Internet conspiracy theorists are already circulating alternative explanations for Crumb's death. The notion of a US government-backed attempt by British police and spooks to transmit voices into Crumb's head from a nearby TETRA mast via his monitoring propellor-antenna hat, so driving him mad and discrediting the
Gilligan Milligan investigation, is gaining wide credence. ®
Believable April Fool jokes
Many years ago, The Guardian published a story about a new automated bus control system for London. All buses were to be driverless, and controlled remotely by operators who would view the traffic through a CCTV mounted in the driver's cab, connected in real time to a video screen in the control centre. One operator in the centre would be able to control up to five buses simultaneously, tests had shown.

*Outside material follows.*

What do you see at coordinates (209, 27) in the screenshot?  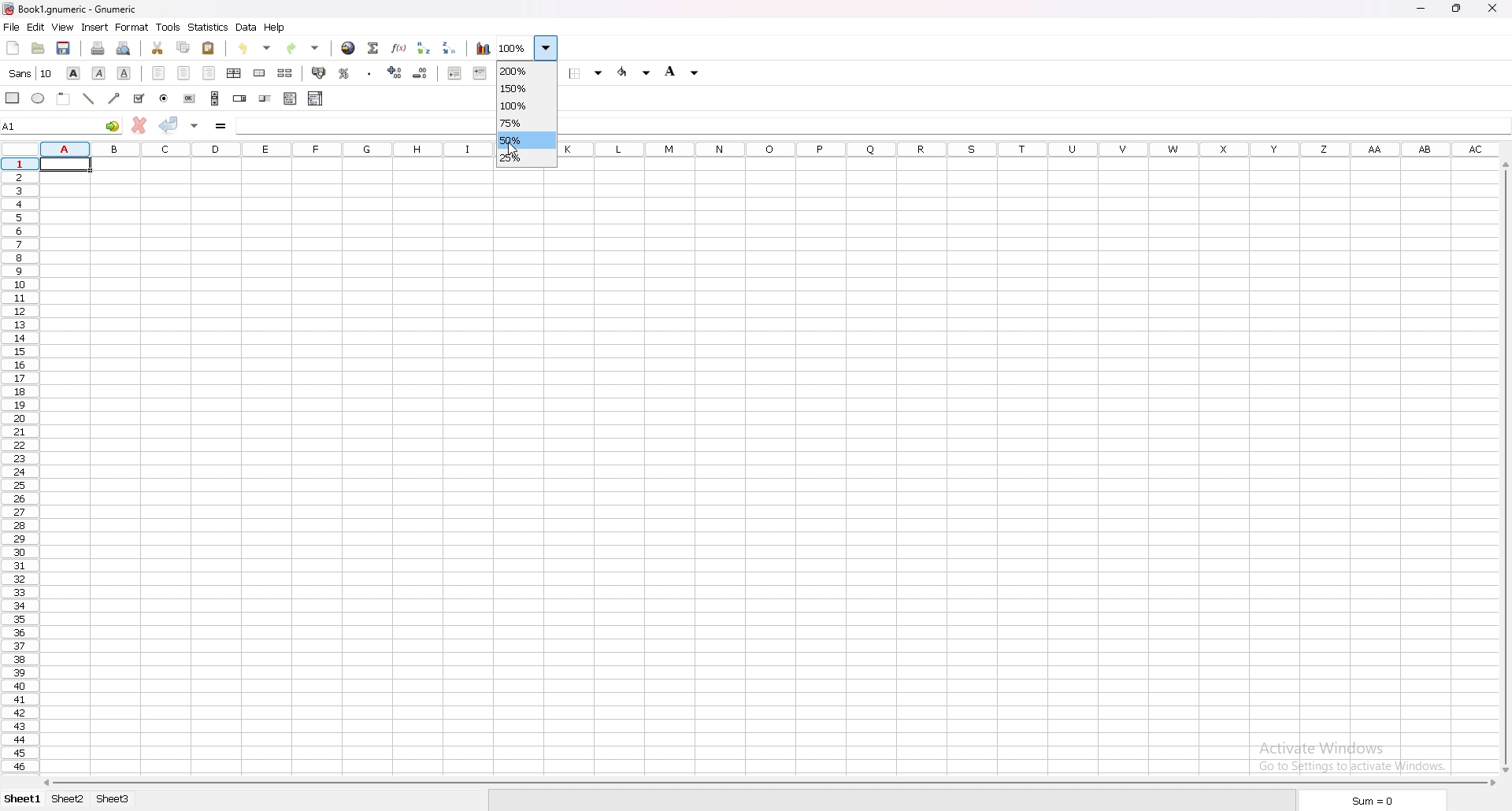 I see `statistics` at bounding box center [209, 27].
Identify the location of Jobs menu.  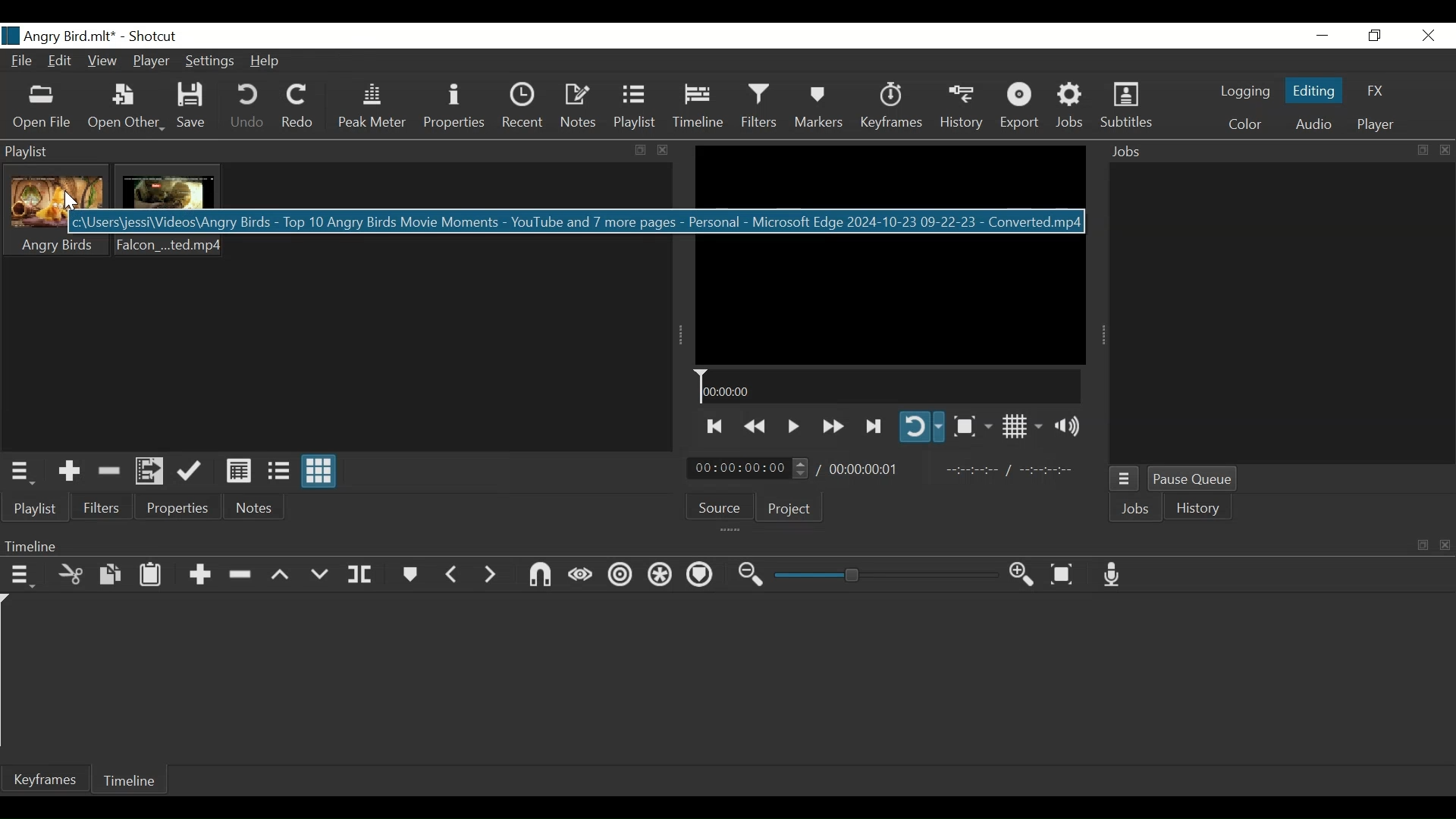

I was so taken in, I nearly posted it to email@example.com
A few years later, a net-friend who was an aviation specialist published a story that the flight crew on an Airbus A320 had experienced an outage of the flight control system on approach to landing. When they tried to restart the system, it gave a message saying "PIN not recognised". Apparently, this was due to Airbus using second-hand ATM chips to build their on-board systems.
The "incident" turned up a few months later in the final year undergraduate dissertation of one of my software engineering students, quoted without irony as an example of the risks from computer systems.
A few years after that, I broadcast my own story that Airbus had subcontracted the maintenance of the flight control software on the A320 to a third-party support firm. I had just just returned from a meeting in Copenhagen, and said I had seen the story in the Danish magazine "Godaj" ("Hello" in Danish). I said that the head of the third-party support firm was Wolf Larssen (the villain of "The Sea Wolf" by Jack London) and quoted him as saying that he was not worried that the original developers of the flight control system would not give him the source code, since his employees could download the binary and de-compile it.
At least three experts in safety-critical avionics were totally taken in and expressed their concern to the discussion group on which I had broadcast the story. I was still receiving concerned enquiries 5 years later from people who had read it in the archives, and hadn't noticed the date on it.
Moral: Make the spoofs believable, but perhaps not *too* believable! :-)
hard to tell the difference
between some of LP's usual bespittled ranting and an April Fool's posting.
Maybe the new A160T "SOCOM Skynet killdroid" or whatever got to him.
Without pics it didn't happen?
Oh it's April 1st? I still want piccys.